» **Assignment**:
All lines below starting at the one that holds "This screenshot has height=649, width=1568." and ending at the one that holds "La Protección al" should be printed exactly, ends included. Pictures should not be printed, nor anything else.

» **Supplied material**:
BEGIN
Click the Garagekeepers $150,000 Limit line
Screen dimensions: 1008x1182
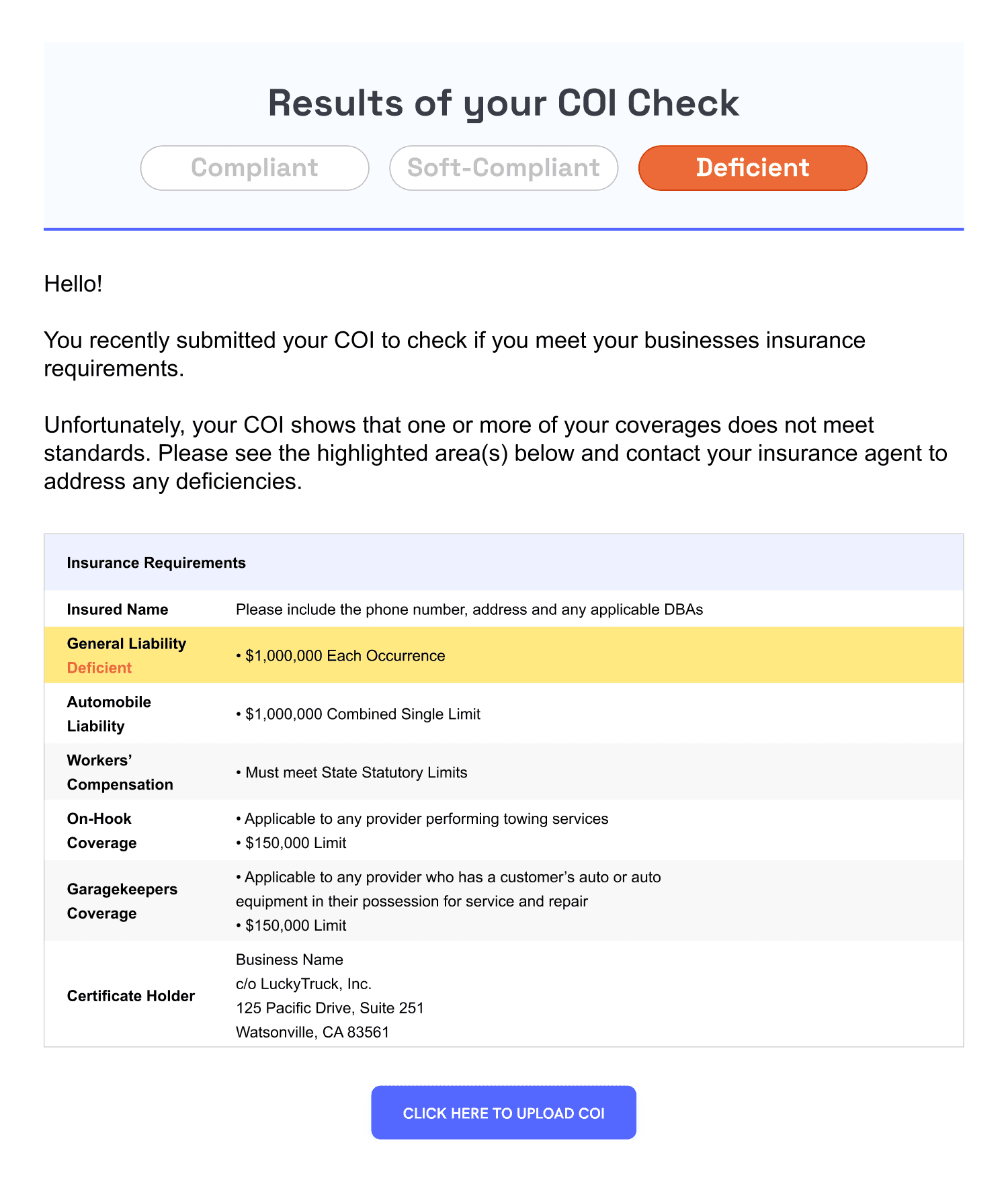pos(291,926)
END
BEGIN
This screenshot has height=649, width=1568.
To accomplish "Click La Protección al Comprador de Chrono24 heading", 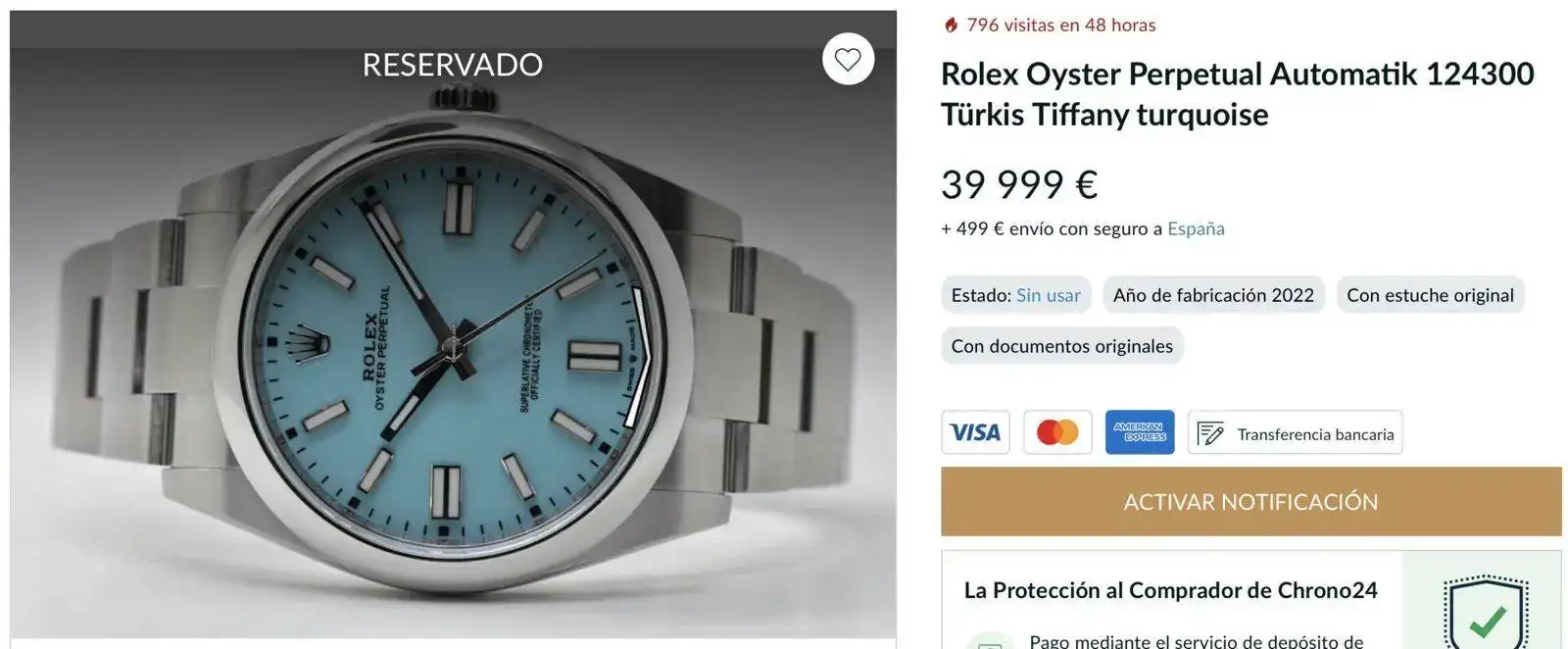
END
» **Written reply**:
This screenshot has height=649, width=1568.
To accomplish "Click La Protección al Comprador de Chrono24 heading", 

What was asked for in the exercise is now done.